Penemuan ini memberi harapan bahwa katak-katak pohon itu mungkin bisa ditemukan di area lain China hingga Thailand. Tak hanya itu, studi atas temuan tersebut membuat para ahli harus mengklasifikasikan ulang keseluruhan genus itu.

Katak berukuran sebesar bola golf itu tinggal di lubang pohon setinggi 6 meter dari tanah. Itulah mengapa keberadaan mereka tersembunyi dan sulit terdeteksi.

Jenis katak ini unik. Betinanya tidak melepas telur ke air, melainkan mengeraminya di lubang pohon yang berisi air. Saat menjadi kecebong, ia memberi makan 'anak-anaknya' dengan telur-telur yang gagal menetas.

Tak seperti katak lain yang makan jentik dan serangga, katak pohon dewasa memakan lumut.

Peneliti Biju akhirnya terkenal sebagai Frog Man dari India, karena ia telah menukan 89 dari 350 jenis katak.

"Saat itu, kami mendengar suara orkestra yang mengalun indah. Terdengar sangat magis, dan saat memeriksanya kami menemukan mereka," kata Biju seperti dilansir dari BBC, Kamis (21/1/2016).

Setelah uji DNA, Biju dan koleganya menyatakan katak pohon itu merupakan jenis baru.

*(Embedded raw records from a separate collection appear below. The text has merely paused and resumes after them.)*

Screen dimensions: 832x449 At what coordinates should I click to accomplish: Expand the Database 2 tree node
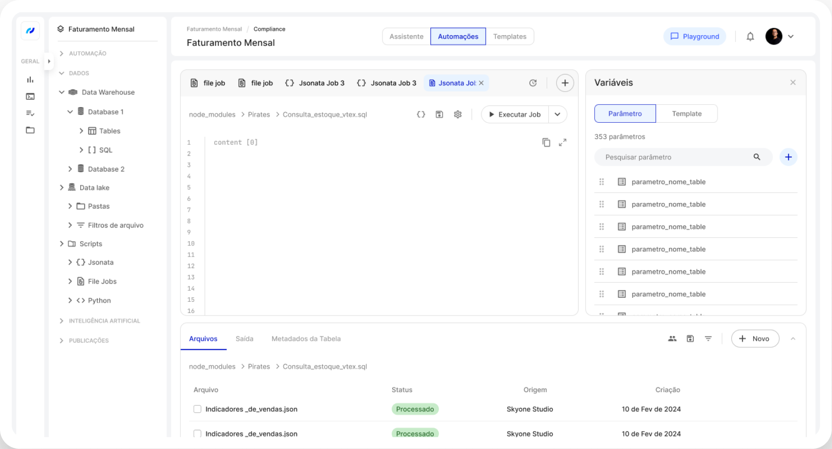point(70,169)
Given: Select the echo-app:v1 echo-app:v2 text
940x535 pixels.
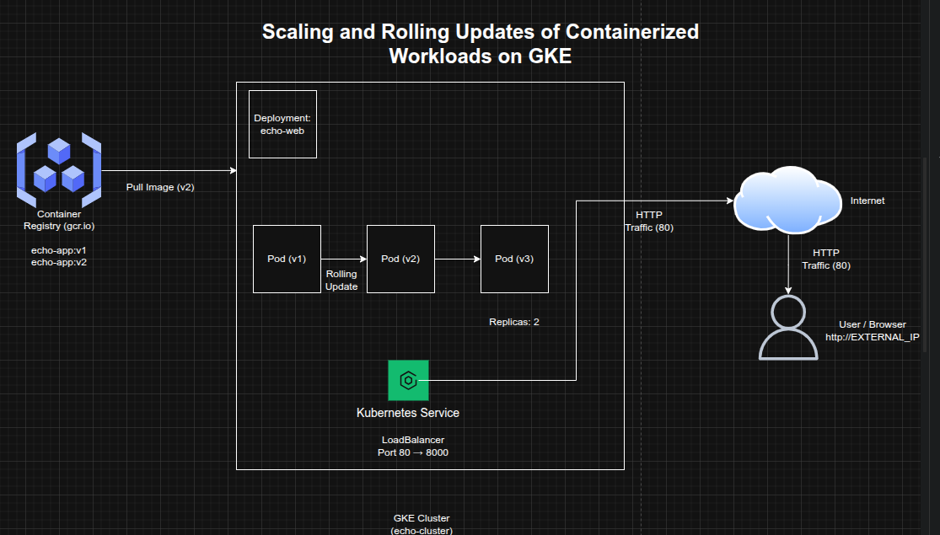Looking at the screenshot, I should pos(59,256).
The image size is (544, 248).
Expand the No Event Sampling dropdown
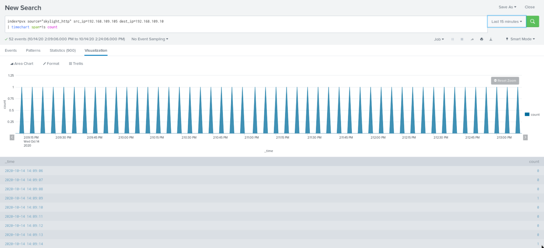[150, 39]
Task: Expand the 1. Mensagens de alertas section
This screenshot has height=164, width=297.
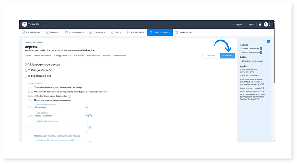Action: click(x=26, y=65)
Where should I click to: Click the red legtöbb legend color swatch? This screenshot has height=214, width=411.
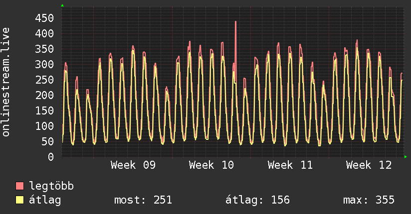(20, 186)
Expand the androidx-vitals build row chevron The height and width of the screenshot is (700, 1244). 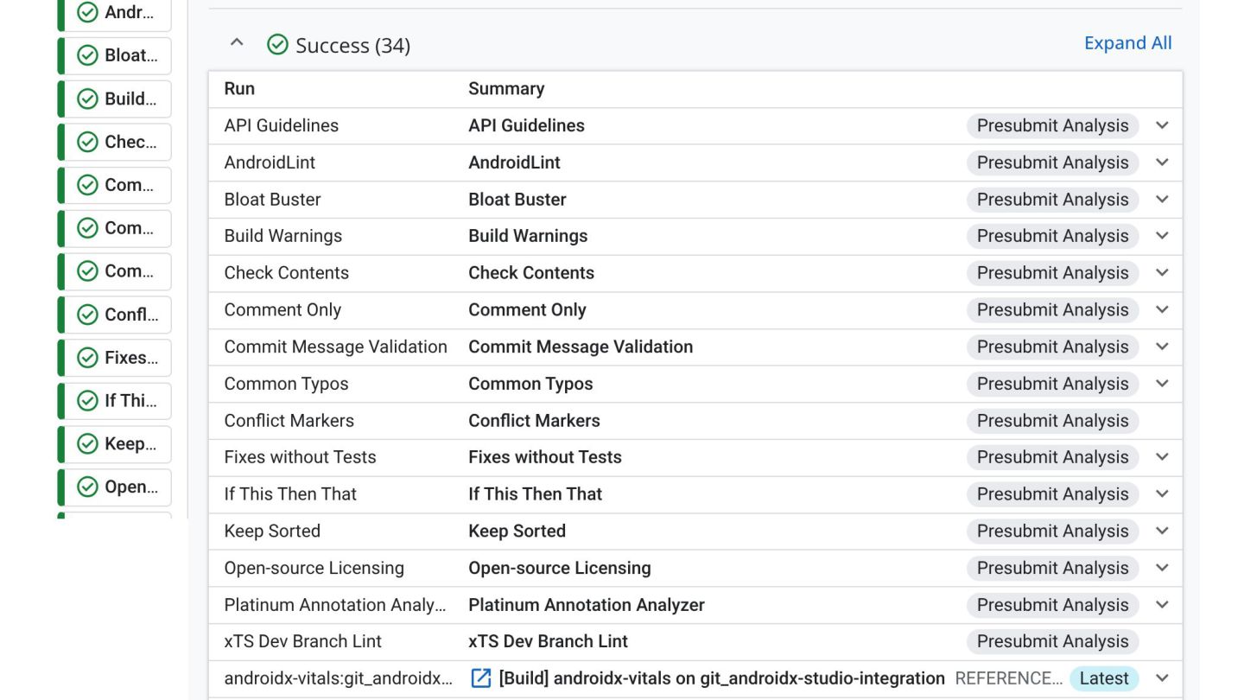[x=1162, y=678]
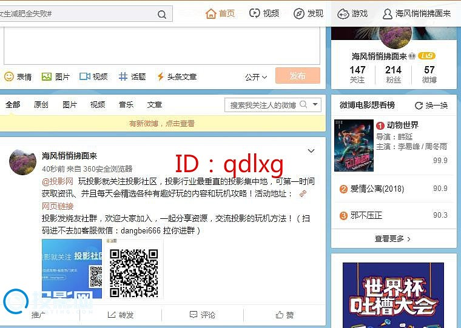This screenshot has height=328, width=461.
Task: Open the 发现 discover compass icon
Action: (x=299, y=13)
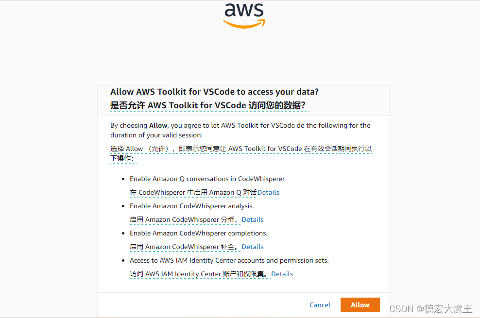Image resolution: width=480 pixels, height=318 pixels.
Task: Open Details for Amazon Q conversations permission
Action: (268, 192)
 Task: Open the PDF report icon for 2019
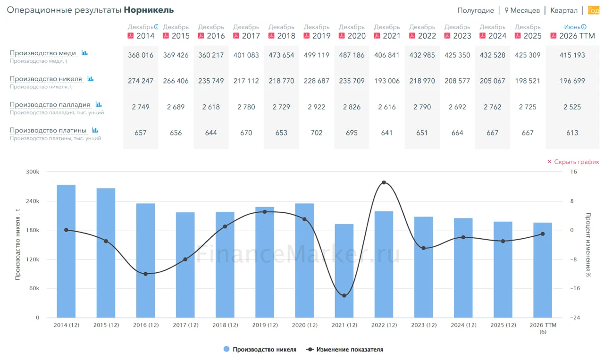pyautogui.click(x=307, y=36)
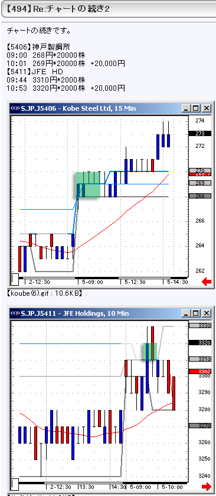The height and width of the screenshot is (496, 216).
Task: Close the Kobe Steel chart window
Action: (207, 108)
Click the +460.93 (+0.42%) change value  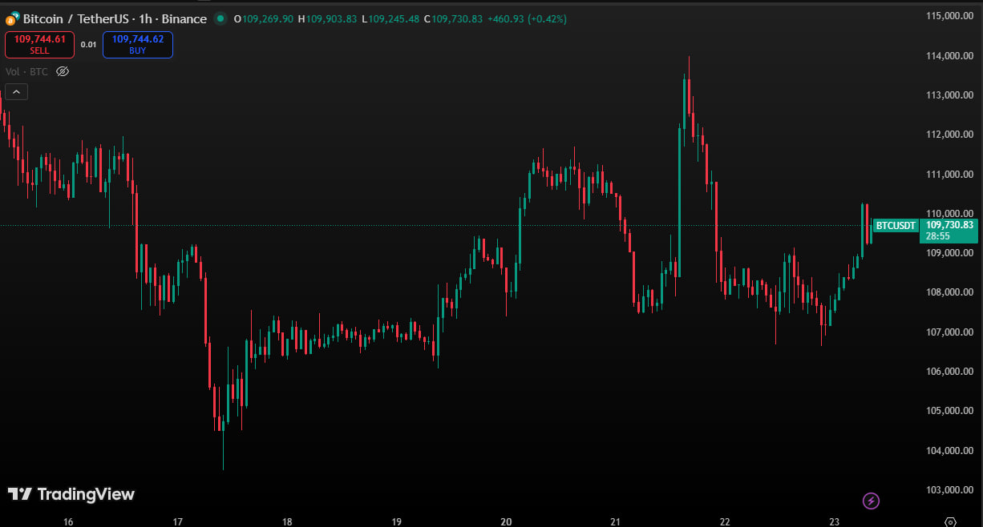point(528,19)
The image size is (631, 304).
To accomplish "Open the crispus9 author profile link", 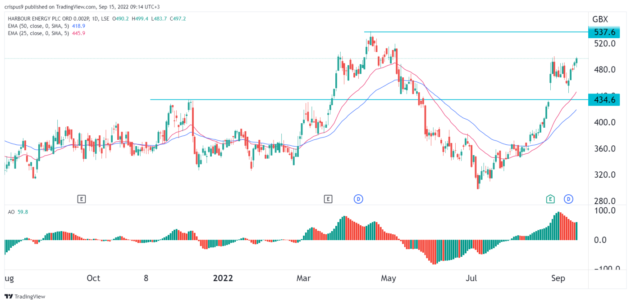I will (14, 7).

Dengan kata lain, hewan itu berhak mendapatkan nama baru.

Katak yang awalnya bernama Polypedates Jerdonii itu kemudian diberi nama dari penemunya Thomas Jerdon. Jerdon adalah ahli biologi Inggris yang pertama kali menemukan spesies ini pada 1870 atau 145 tahun lalu.

Kini amfibi itu dinamakan Frakixalus Jerdonii -- diambil dari nama ahli amfibi dan reptil, Frank Bossuyt, penasihat Biju ketika ia belajar di Belgia.